誰にも恵まれてなんかいない。
寵愛されて大事にしてきたのは、勝手にそっちがしたこと。
私が望んだ訳じゃない。

『でもメレイシアの娘になると承諾したのは君だ』

「………」


心を読める神様に、レリアは苦笑した。

「大丈夫。この子の父親が誰かなんて分からないわ。だってクーだって知らないんだもの」

『………』


今度はロアルが黙り込んだ。
ミースは口を挟める雰囲気でないと分かっているのか、それともただ単にロアルが嫌なだけか、空気に撤している。

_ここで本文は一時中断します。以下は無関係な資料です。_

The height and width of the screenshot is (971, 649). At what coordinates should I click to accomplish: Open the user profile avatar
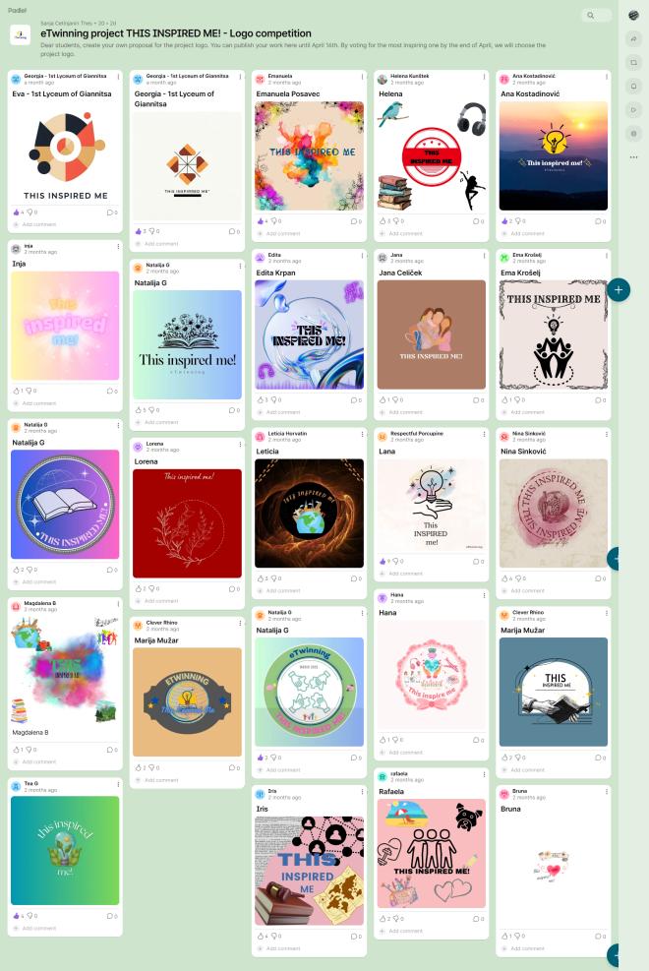tap(633, 16)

『クーが女遊びをし始めたのが君のせいだろうとは思っていたけど……』

何をしたの?と聞かれてレリアはまた苦笑した。


「勘違いをさせただけ」

『勘違い?』

「そう。この子供の父親が自分ではないと思い込ませたの」


だって、そっちのほうがボロが出ないでしょう?
敵を欺くにはまず味方から、だ。


そう言うとロアルは呆気にとられた後、盛大なため息をついた。


『僕の大事なクーを苛めないで欲しいな』

「クーは私のコトになると素直になりすぎるから」

メレイシアを騙せるとは思ってない。彼女はロアルと並ぶ世界の最強神だから。

でも他の鬱陶しい人たちを黙らせるにはこっちのほうが断然いい道だ。
煩く言われるのは御免こうむりたい。


『だからってレーア、君ねぇ』

ロアルの言いたいことは分かる。
でも今回は悠長には構えてられない。
神の信頼にか関わる出来事なのだから。
それほどレリアがルゼルとの子供を作ることは大問題だ。